"If i was Percy Jackson"
Aku mendekat dengan segala ancaman di wajahku, "Dengar, kau sangat tidak manusiawi, kau tidak bertanggung jawab atas perbuatanmu sendiri. Seharusnya kau di panggang--" aku berhenti karna ucapanku tidak pas, "Bukan, kau seharusnya di hukum mati. Atau jadi makan malam monster di bawah bumi."
Pria itu mengernyit, membuka mulutnya dengan gugup, "Eh, aku hanya ingin--"
"Diam! Kau bahkan tidak pantas menginjak Rumah Cantik Selena, kau pikir kau siapa? Bos besar? Milyader? Berani-beraninya kau menghamili Selena lalu pergi--"
"Hamil?" Dia berjengit seperti kesakitan. Sementara aku semakin maju, dia semakin mundur ke dinding kaca.
"Jangan potong ucapanku!" Bentakku, "Kau pikir kau bisa datang dan pergi begitu saja? Kau pikir Selena itu apa? Sauna?" Rasanya Sauna tidak pas, tapi kubiarkan.
"Sauna?" Dia mengulangi ucapanku seperti anak 3 tahun yang ketakutan.
"Diam! Kau memang ganteng, tapi bukan berarti harus mempermainkan wanita. Kalau kau punya nyali, ayo berkelahi!" Tanpa sadar aku sudah mendorongnya dengan tubuhku sendiri, menjijitkan kakiku agar bisa bertemu pandang sedekat mungkin; seseram mungkin.
"Berkelahi?"
"DIAM!" Bentakku, "Jangan-ulangi-ucapanku-seperti-anak-TK!" tekanku pelan dan kurasa cukup galak.

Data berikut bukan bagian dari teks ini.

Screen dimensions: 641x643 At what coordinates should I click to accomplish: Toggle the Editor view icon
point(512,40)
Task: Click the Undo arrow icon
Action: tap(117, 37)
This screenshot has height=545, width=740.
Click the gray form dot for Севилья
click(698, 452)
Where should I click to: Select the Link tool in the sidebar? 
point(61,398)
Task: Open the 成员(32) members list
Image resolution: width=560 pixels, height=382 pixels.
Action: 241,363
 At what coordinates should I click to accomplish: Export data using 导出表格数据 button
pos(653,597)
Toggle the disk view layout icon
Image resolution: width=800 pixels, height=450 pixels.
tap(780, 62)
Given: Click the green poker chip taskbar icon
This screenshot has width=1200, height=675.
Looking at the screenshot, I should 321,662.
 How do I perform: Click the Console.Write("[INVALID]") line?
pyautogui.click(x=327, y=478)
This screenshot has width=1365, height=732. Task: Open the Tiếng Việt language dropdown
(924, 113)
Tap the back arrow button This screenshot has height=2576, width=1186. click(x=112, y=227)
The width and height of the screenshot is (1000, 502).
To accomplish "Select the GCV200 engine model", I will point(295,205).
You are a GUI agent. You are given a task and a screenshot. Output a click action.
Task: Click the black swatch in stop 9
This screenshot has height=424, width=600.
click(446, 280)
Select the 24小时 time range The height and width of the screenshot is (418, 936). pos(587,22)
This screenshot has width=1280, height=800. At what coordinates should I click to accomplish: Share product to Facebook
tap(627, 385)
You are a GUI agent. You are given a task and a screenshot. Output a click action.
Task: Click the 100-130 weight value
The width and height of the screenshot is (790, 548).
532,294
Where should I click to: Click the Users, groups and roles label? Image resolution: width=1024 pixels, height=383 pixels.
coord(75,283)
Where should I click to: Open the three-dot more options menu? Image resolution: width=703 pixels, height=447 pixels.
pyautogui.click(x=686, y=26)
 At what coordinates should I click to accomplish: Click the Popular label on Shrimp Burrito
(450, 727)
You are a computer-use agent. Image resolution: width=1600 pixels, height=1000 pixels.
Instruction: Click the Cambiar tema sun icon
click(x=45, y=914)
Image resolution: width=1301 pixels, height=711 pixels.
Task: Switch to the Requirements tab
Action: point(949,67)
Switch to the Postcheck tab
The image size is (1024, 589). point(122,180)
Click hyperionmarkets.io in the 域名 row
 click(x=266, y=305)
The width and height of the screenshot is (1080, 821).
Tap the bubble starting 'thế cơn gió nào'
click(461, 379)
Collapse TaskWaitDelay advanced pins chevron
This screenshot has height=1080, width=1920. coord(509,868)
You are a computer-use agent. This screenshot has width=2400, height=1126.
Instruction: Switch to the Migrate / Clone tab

"Ok--oke. Sekarang menjauhlah, Miss." Pria itu mendorongku dengan geli.
Aku memasang kuda-kuda, "Ayo! Lawan aku kalau kau berani!"
Dia mendengus sambil tersenyum lemah, "Tidak, aku tidak berkelahi dengan gadis--" dia melihatku dari atas ke bawah, tiba-tiba memotong ucapannya, "Ya, seorang gadis." Dia mengoreksi.
Aku tahu pikirannya, seorang gadis langsing, berambut coklat, bermata abu-abu, dan seksi terlihat lemah. Kemudian aku memiringkan kepala ke satu sisi, "Aku tahu yang ada di otak kecilmu."
Dia terkekeh dengan kesan minta maaf dan membuatku kesal lalu menerjangnya secepat kilat, membuat dia berteriak terkejut, "Waduh, cewek gila." Erangnya lalu berbalik menuju pintu.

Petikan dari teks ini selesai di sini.